Return all records exactly. Nothing may be added.
Start of DATA SECTION
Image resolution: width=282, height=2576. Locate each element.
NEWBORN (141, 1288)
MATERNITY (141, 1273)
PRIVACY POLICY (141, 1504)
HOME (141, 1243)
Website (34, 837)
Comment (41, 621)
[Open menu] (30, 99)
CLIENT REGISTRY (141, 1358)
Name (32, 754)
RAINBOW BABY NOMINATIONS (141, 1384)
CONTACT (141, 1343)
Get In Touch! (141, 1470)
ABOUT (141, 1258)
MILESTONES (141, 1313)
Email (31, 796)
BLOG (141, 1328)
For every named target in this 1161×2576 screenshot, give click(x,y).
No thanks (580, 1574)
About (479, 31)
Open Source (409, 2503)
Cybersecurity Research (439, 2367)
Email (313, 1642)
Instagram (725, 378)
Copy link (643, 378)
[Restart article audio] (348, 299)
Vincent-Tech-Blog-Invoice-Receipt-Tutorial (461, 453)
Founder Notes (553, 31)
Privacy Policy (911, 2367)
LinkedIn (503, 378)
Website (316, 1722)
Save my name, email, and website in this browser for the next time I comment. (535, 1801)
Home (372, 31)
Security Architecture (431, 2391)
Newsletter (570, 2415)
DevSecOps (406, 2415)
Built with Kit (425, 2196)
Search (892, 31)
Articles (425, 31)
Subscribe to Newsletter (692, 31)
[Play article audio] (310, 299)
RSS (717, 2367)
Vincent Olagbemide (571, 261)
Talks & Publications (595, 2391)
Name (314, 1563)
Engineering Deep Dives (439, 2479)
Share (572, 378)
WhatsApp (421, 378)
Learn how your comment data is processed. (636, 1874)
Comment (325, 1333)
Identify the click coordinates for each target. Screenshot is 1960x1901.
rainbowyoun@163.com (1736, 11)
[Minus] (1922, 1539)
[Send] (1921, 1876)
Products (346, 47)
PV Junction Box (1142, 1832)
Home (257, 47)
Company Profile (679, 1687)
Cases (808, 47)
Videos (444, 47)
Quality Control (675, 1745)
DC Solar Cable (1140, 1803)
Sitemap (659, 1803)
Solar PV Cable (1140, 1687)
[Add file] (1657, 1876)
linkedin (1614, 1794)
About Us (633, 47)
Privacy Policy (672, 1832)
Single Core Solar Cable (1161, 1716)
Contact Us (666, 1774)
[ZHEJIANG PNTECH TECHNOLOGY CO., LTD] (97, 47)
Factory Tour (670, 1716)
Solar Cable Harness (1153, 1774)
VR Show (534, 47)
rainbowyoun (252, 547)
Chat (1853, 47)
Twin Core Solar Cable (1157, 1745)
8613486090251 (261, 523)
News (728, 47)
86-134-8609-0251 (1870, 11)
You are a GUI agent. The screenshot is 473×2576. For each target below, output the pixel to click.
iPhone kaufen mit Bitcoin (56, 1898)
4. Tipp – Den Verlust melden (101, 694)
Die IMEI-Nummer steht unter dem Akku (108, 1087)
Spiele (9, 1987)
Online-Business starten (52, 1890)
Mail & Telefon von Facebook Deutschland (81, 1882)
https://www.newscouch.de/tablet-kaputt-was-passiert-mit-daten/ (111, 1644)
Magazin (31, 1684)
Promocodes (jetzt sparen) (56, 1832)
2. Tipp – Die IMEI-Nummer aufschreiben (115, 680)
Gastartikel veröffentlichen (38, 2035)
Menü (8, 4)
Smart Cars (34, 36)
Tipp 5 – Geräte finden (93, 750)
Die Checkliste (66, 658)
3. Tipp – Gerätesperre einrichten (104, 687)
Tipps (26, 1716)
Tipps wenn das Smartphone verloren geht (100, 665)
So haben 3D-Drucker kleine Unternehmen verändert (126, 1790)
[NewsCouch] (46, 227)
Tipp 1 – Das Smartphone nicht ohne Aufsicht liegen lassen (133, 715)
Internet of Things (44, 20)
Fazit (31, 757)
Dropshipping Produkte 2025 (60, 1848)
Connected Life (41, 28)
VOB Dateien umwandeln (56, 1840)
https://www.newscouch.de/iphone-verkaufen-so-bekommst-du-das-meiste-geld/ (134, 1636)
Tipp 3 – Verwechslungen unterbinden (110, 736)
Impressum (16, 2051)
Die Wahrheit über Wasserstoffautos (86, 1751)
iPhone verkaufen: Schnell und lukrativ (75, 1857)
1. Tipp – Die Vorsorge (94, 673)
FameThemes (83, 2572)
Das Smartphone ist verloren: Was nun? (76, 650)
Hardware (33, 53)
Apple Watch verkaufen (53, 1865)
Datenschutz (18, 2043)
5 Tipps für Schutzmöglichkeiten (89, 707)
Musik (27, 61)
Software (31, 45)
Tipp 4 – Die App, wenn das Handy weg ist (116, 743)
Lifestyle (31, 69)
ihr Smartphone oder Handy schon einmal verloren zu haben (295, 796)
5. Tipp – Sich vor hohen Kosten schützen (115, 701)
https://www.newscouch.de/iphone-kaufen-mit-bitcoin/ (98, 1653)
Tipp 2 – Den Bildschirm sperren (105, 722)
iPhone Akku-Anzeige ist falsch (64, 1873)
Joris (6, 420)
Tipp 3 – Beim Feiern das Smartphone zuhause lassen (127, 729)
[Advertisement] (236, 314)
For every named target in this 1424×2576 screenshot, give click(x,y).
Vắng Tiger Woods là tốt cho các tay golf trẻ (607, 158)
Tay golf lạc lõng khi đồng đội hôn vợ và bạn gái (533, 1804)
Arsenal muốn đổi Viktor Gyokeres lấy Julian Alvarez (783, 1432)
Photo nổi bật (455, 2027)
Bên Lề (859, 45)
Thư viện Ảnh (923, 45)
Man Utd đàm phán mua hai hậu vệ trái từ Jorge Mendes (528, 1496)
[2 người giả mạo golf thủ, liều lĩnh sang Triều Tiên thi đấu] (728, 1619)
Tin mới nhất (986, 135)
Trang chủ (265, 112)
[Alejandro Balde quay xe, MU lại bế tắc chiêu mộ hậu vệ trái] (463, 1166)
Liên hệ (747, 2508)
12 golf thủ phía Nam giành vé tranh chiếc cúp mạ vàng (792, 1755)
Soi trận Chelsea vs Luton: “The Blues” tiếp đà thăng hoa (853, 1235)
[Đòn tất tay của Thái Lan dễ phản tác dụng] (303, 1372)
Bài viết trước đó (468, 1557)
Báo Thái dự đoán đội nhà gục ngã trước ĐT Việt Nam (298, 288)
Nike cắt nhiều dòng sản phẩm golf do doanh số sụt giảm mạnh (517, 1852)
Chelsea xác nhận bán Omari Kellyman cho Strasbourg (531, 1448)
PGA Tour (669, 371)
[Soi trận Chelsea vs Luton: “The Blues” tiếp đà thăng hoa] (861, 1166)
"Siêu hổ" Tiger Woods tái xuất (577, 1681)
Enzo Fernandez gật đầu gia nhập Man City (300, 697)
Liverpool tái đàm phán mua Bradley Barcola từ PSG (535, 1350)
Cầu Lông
End of DATA SECTION
**RESULT OF THIS TASK**
Image resolution: width=282, height=2576. Locate each element.
NEWBORN (141, 1288)
MATERNITY (141, 1273)
PRIVACY POLICY (141, 1504)
HOME (141, 1243)
Website (34, 837)
Comment (41, 621)
[Open menu] (30, 99)
CLIENT REGISTRY (141, 1358)
Name (32, 754)
RAINBOW BABY NOMINATIONS (141, 1384)
CONTACT (141, 1343)
Get In Touch! (141, 1470)
ABOUT (141, 1258)
MILESTONES (141, 1313)
Email (31, 796)
BLOG (141, 1328)
For every named target in this 1161×2576 screenshot, give click(x,y).
No thanks (580, 1574)
About (479, 31)
Open Source (409, 2503)
Cybersecurity Research (439, 2367)
Email (313, 1642)
Instagram (725, 378)
Copy link (643, 378)
[Restart article audio] (348, 299)
Vincent-Tech-Blog-Invoice-Receipt-Tutorial (461, 453)
Founder Notes (553, 31)
Privacy Policy (911, 2367)
LinkedIn (503, 378)
Website (316, 1722)
Save my name, email, and website in this browser for the next time I comment. (535, 1801)
Home (372, 31)
Security Architecture (431, 2391)
Newsletter (570, 2415)
DevSecOps (406, 2415)
Built with Kit (425, 2196)
Search (892, 31)
Articles (425, 31)
Subscribe to Newsletter (692, 31)
[Play article audio] (310, 299)
RSS (717, 2367)
Vincent Olagbemide (571, 261)
Talks & Publications (595, 2391)
Name (314, 1563)
Engineering Deep Dives (439, 2479)
Share (572, 378)
WhatsApp (421, 378)
Learn how your comment data is processed. (636, 1874)
Comment (325, 1333)
Identify the click coordinates for each target. Screenshot is 1960x1901.
rainbowyoun@163.com (1736, 11)
[Minus] (1922, 1539)
[Send] (1921, 1876)
Products (346, 47)
PV Junction Box (1142, 1832)
Home (257, 47)
Company Profile (679, 1687)
Cases (808, 47)
Videos (444, 47)
Quality Control (675, 1745)
DC Solar Cable (1140, 1803)
Sitemap (659, 1803)
Solar PV Cable (1140, 1687)
[Add file] (1657, 1876)
linkedin (1614, 1794)
About Us (633, 47)
Privacy Policy (672, 1832)
Single Core Solar Cable (1161, 1716)
Contact Us (666, 1774)
[ZHEJIANG PNTECH TECHNOLOGY CO., LTD] (97, 47)
Factory Tour (670, 1716)
Solar Cable Harness (1153, 1774)
VR Show (534, 47)
rainbowyoun (252, 547)
Chat (1853, 47)
Twin Core Solar Cable (1157, 1745)
8613486090251 (261, 523)
News (728, 47)
86-134-8609-0251 (1870, 11)
You are a GUI agent. The screenshot is 473×2576. For each target below, output the pixel to click.
iPhone kaufen mit Bitcoin (56, 1898)
4. Tipp – Den Verlust melden (101, 694)
Die IMEI-Nummer steht unter dem Akku (108, 1087)
Spiele (9, 1987)
Online-Business starten (52, 1890)
Mail & Telefon von Facebook Deutschland (81, 1882)
https://www.newscouch.de/tablet-kaputt-was-passiert-mit-daten/ (111, 1644)
Magazin (31, 1684)
Promocodes (jetzt sparen) (56, 1832)
2. Tipp – Die IMEI-Nummer aufschreiben (115, 680)
Gastartikel veröffentlichen (38, 2035)
Menü (8, 4)
Smart Cars (34, 36)
Tipp 5 – Geräte finden (93, 750)
Die Checkliste (66, 658)
3. Tipp – Gerätesperre einrichten (104, 687)
Tipps (26, 1716)
Tipps wenn das Smartphone verloren geht (100, 665)
So haben 3D-Drucker kleine Unternehmen verändert (126, 1790)
[NewsCouch] (46, 227)
Tipp 1 – Das Smartphone nicht ohne Aufsicht liegen lassen (133, 715)
Internet of Things (44, 20)
Fazit (31, 757)
Dropshipping Produkte 2025 (60, 1848)
Connected Life (41, 28)
VOB Dateien umwandeln (56, 1840)
https://www.newscouch.de/iphone-verkaufen-so-bekommst-du-das-meiste-geld/ (134, 1636)
Tipp 3 – Verwechslungen unterbinden (110, 736)
Impressum (16, 2051)
Die Wahrheit über Wasserstoffautos (86, 1751)
iPhone verkaufen: Schnell und lukrativ (75, 1857)
1. Tipp – Die Vorsorge (94, 673)
FameThemes (83, 2572)
Das Smartphone ist verloren: Was nun? (76, 650)
Hardware (33, 53)
Apple Watch verkaufen (53, 1865)
Datenschutz (18, 2043)
5 Tipps für Schutzmöglichkeiten (89, 707)
Musik (27, 61)
Software (31, 45)
Tipp 4 – Die App, wenn das Handy weg ist (116, 743)
Lifestyle (31, 69)
ihr Smartphone oder Handy schon einmal verloren zu haben (295, 796)
5. Tipp – Sich vor hohen Kosten schützen (115, 701)
https://www.newscouch.de/iphone-kaufen-mit-bitcoin/ (98, 1653)
Tipp 2 – Den Bildschirm sperren (105, 722)
iPhone Akku-Anzeige ist falsch (64, 1873)
Joris (6, 420)
Tipp 3 – Beim Feiern das Smartphone zuhause lassen (127, 729)
[Advertisement] (236, 314)
For every named target in this 1424×2576 screenshot, give click(x,y).
Vắng Tiger Woods là tốt cho các tay golf trẻ (607, 158)
Tay golf lạc lõng khi đồng đội hôn vợ và bạn gái (533, 1804)
Arsenal muốn đổi Viktor Gyokeres lấy Julian Alvarez (783, 1432)
Photo nổi bật (455, 2027)
Bên Lề (859, 45)
Thư viện Ảnh (923, 45)
Man Utd đàm phán mua hai hậu vệ trái từ Jorge Mendes (528, 1496)
[2 người giả mạo golf thủ, liều lĩnh sang Triều Tiên thi đấu] (728, 1619)
Tin mới nhất (986, 135)
Trang chủ (265, 112)
[Alejandro Balde quay xe, MU lại bế tắc chiêu mộ hậu vệ trái] (463, 1166)
Liên hệ (747, 2508)
12 golf thủ phía Nam giành vé tranh chiếc cúp mạ vàng (792, 1755)
Soi trận Chelsea vs Luton: “The Blues” tiếp đà thăng hoa (853, 1235)
[Đòn tất tay của Thái Lan dễ phản tác dụng] (303, 1372)
Bài viết trước đó (468, 1557)
Báo Thái dự đoán đội nhà gục ngã trước ĐT Việt Nam (298, 288)
Nike cắt nhiều dòng sản phẩm golf do doanh số sụt giảm mạnh (517, 1852)
Chelsea xác nhận bán Omari Kellyman cho Strasbourg (531, 1448)
PGA Tour (669, 371)
[Soi trận Chelsea vs Luton: “The Blues” tiếp đà thăng hoa] (861, 1166)
"Siêu hổ" Tiger Woods tái xuất (577, 1681)
Enzo Fernandez gật đầu gia nhập Man City (300, 697)
Liverpool tái đàm phán mua Bradley Barcola từ PSG (535, 1350)
Cầu Lông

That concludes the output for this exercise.